(Saved data entries)
= = = =

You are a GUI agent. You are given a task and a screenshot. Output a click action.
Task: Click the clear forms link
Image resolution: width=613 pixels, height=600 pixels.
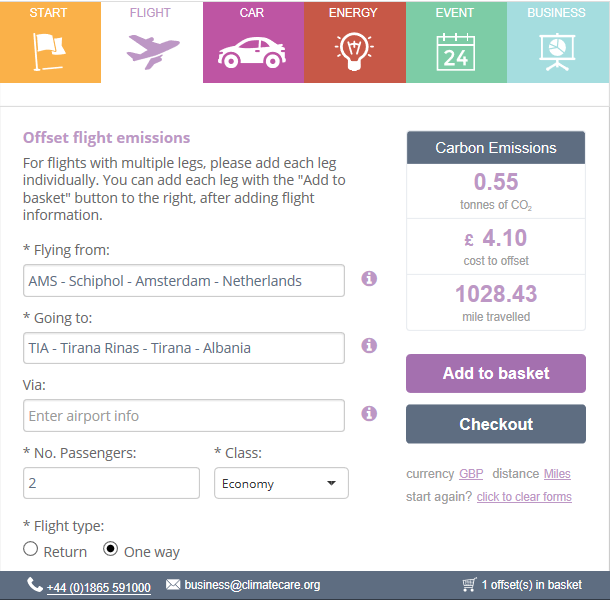pos(524,497)
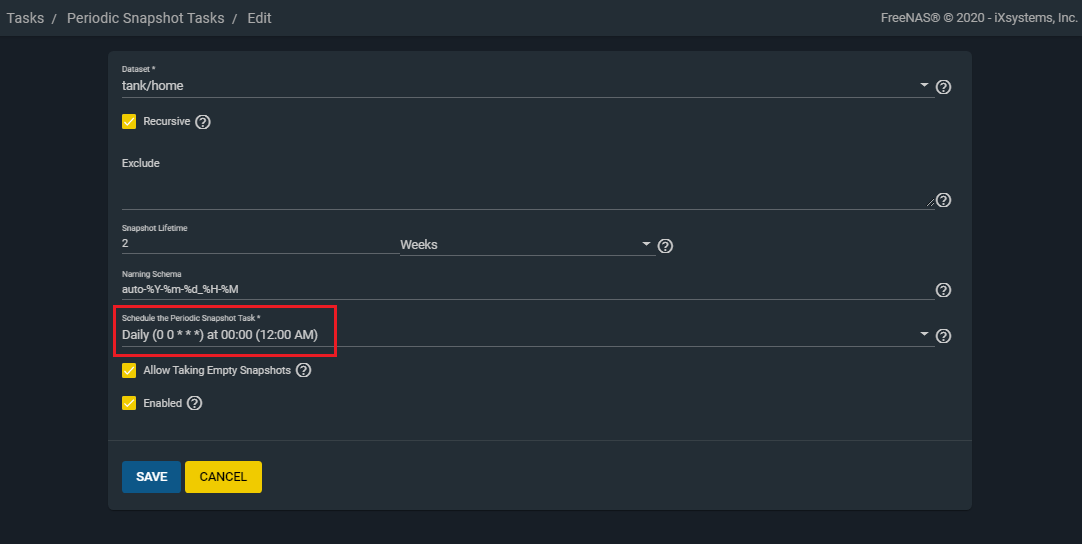1082x544 pixels.
Task: Open help icon for Naming Schema
Action: pyautogui.click(x=943, y=290)
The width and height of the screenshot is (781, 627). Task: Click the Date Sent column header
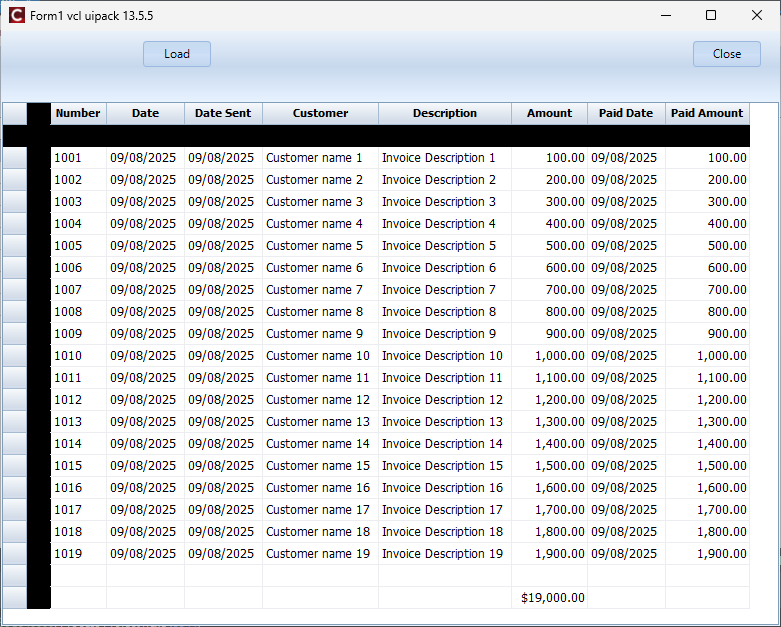tap(223, 113)
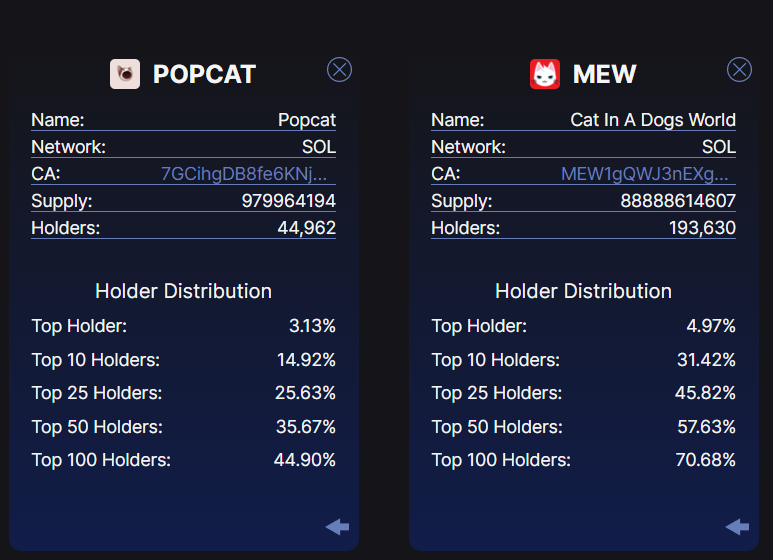Click POPCAT Holder Distribution heading
Viewport: 773px width, 560px height.
click(183, 291)
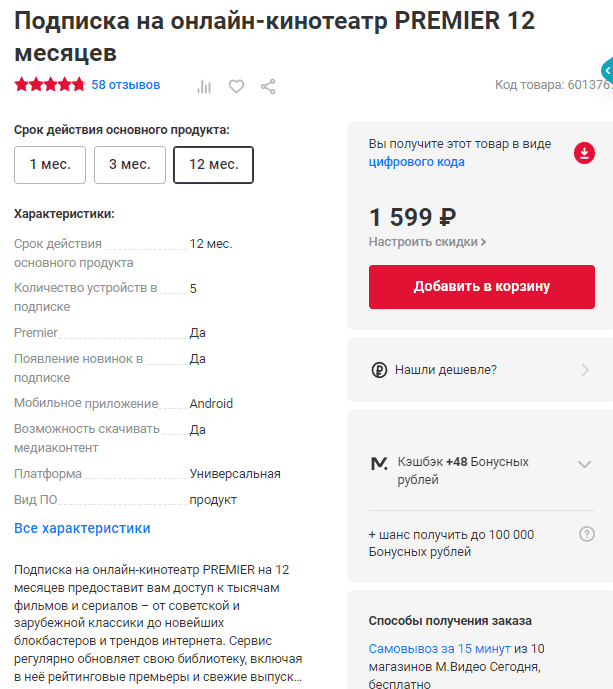Open the Нашли дешевле arrow chevron
This screenshot has width=613, height=689.
tap(585, 370)
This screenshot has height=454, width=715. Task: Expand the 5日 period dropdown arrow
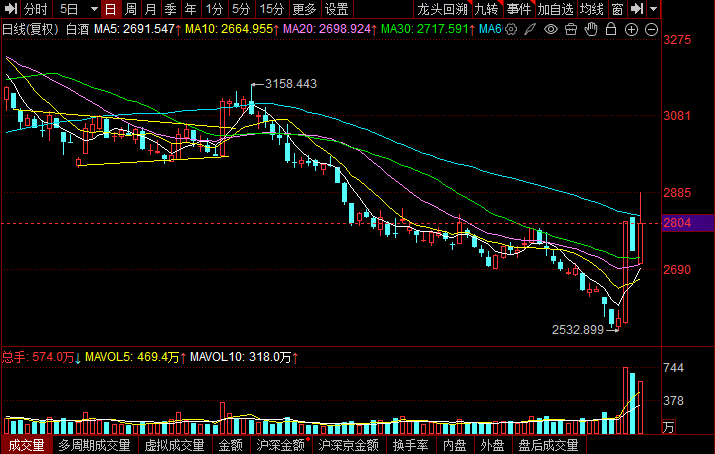[94, 9]
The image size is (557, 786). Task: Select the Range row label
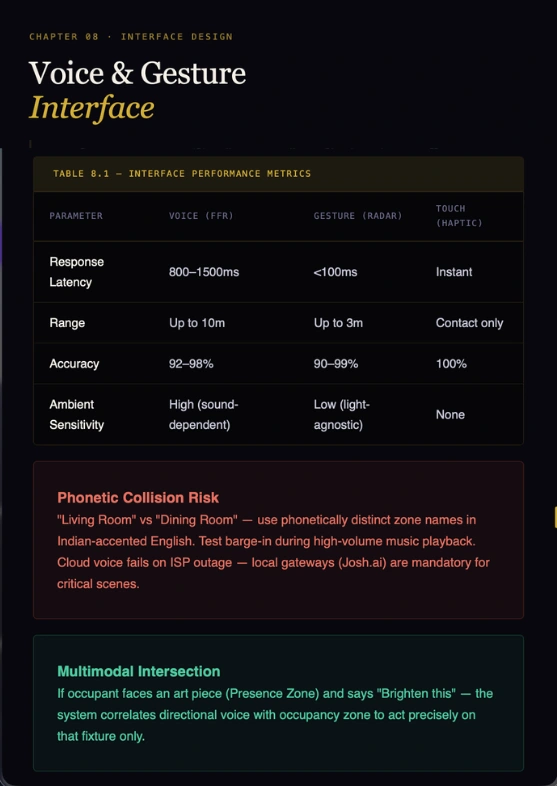pyautogui.click(x=67, y=323)
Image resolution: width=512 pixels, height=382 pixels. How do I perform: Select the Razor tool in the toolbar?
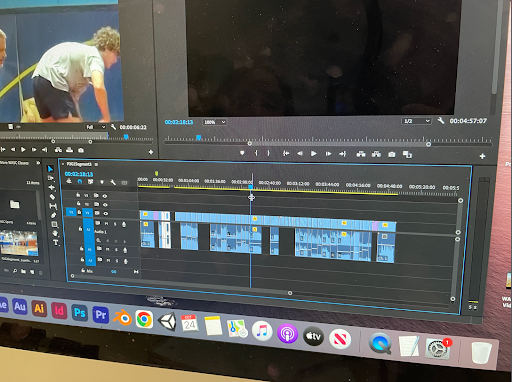pos(52,197)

= = = =

◆ WHAT YOU SHOULD DO:
Exclude every picture, then return precisely the lines that run from the line containing "The image size" through the end of the entries above.

◆ TASK OUTPUT:
The image size is (557, 786). Task: Select the Range row label
pyautogui.click(x=67, y=323)
Image resolution: width=512 pixels, height=382 pixels. How do I perform: Select the Razor tool in the toolbar?
pos(52,197)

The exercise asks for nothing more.